■ **Given entries**
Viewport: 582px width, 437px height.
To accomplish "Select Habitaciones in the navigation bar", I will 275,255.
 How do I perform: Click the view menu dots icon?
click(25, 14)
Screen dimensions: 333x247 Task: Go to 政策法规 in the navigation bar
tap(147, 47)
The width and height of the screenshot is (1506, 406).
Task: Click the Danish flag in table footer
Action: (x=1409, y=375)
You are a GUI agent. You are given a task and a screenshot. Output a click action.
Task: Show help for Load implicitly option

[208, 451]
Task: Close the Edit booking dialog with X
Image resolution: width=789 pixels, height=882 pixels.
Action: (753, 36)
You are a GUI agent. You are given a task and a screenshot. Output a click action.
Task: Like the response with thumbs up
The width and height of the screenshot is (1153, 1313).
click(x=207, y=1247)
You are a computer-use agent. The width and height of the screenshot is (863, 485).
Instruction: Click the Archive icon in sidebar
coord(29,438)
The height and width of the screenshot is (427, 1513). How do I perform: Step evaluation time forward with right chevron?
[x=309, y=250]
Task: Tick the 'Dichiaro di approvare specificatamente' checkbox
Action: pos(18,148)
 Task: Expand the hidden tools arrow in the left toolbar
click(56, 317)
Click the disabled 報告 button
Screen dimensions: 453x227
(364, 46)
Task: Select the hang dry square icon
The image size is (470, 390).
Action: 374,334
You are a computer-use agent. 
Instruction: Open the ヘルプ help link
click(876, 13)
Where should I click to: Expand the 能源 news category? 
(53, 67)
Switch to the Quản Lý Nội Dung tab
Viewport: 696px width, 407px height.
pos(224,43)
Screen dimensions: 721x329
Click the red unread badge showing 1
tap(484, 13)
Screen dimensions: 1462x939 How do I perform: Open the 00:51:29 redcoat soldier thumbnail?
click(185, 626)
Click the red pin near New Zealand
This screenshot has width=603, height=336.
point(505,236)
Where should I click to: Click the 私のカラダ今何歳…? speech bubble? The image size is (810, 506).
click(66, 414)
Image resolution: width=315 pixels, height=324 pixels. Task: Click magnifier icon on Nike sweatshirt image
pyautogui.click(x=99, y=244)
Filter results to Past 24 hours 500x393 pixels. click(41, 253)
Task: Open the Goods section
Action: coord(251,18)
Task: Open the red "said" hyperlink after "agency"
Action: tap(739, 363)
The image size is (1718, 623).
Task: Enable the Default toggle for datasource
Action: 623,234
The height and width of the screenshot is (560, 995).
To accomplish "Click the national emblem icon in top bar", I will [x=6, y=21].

■ **Exercise brief**
Could you restate the records above word for word?

■ **Solution below**
Viewport: 582px width, 437px height.
To accomplish "Select Habitaciones in the navigation bar", I will 275,255.
 How do I perform: Click the view menu dots icon?
click(25, 14)
Screen dimensions: 333x247 Task: Go to 政策法规 in the navigation bar
tap(147, 47)
The width and height of the screenshot is (1506, 406).
Task: Click the Danish flag in table footer
Action: (x=1409, y=375)
You are a GUI agent. You are given a task and a screenshot. Output a click action.
Task: Show help for Load implicitly option

[208, 451]
Task: Close the Edit booking dialog with X
Image resolution: width=789 pixels, height=882 pixels.
Action: (753, 36)
You are a GUI agent. You are given a task and a screenshot. Output a click action.
Task: Like the response with thumbs up
The width and height of the screenshot is (1153, 1313).
click(x=207, y=1247)
You are a computer-use agent. The width and height of the screenshot is (863, 485).
Instruction: Click the Archive icon in sidebar
coord(29,438)
The height and width of the screenshot is (427, 1513). How do I perform: Step evaluation time forward with right chevron?
[x=309, y=250]
Task: Tick the 'Dichiaro di approvare specificatamente' checkbox
Action: pos(18,148)
 Task: Expand the hidden tools arrow in the left toolbar
click(56, 317)
Click the disabled 報告 button
Screen dimensions: 453x227
(364, 46)
Task: Select the hang dry square icon
The image size is (470, 390).
Action: 374,334
You are a computer-use agent. 
Instruction: Open the ヘルプ help link
click(876, 13)
Where should I click to: Expand the 能源 news category? 
(53, 67)
Switch to the Quản Lý Nội Dung tab
Viewport: 696px width, 407px height.
pos(224,43)
Screen dimensions: 721x329
Click the red unread badge showing 1
tap(484, 13)
Screen dimensions: 1462x939 How do I perform: Open the 00:51:29 redcoat soldier thumbnail?
click(185, 626)
Click the red pin near New Zealand
This screenshot has width=603, height=336.
point(505,236)
Where should I click to: Click the 私のカラダ今何歳…? speech bubble? The image size is (810, 506).
click(66, 414)
Image resolution: width=315 pixels, height=324 pixels. Task: Click magnifier icon on Nike sweatshirt image
pyautogui.click(x=99, y=244)
Filter results to Past 24 hours 500x393 pixels. click(41, 253)
Task: Open the Goods section
Action: coord(251,18)
Task: Open the red "said" hyperlink after "agency"
Action: tap(739, 363)
The image size is (1718, 623).
Task: Enable the Default toggle for datasource
Action: 623,234
The height and width of the screenshot is (560, 995).
To accomplish "Click the national emblem icon in top bar", I will [x=6, y=21].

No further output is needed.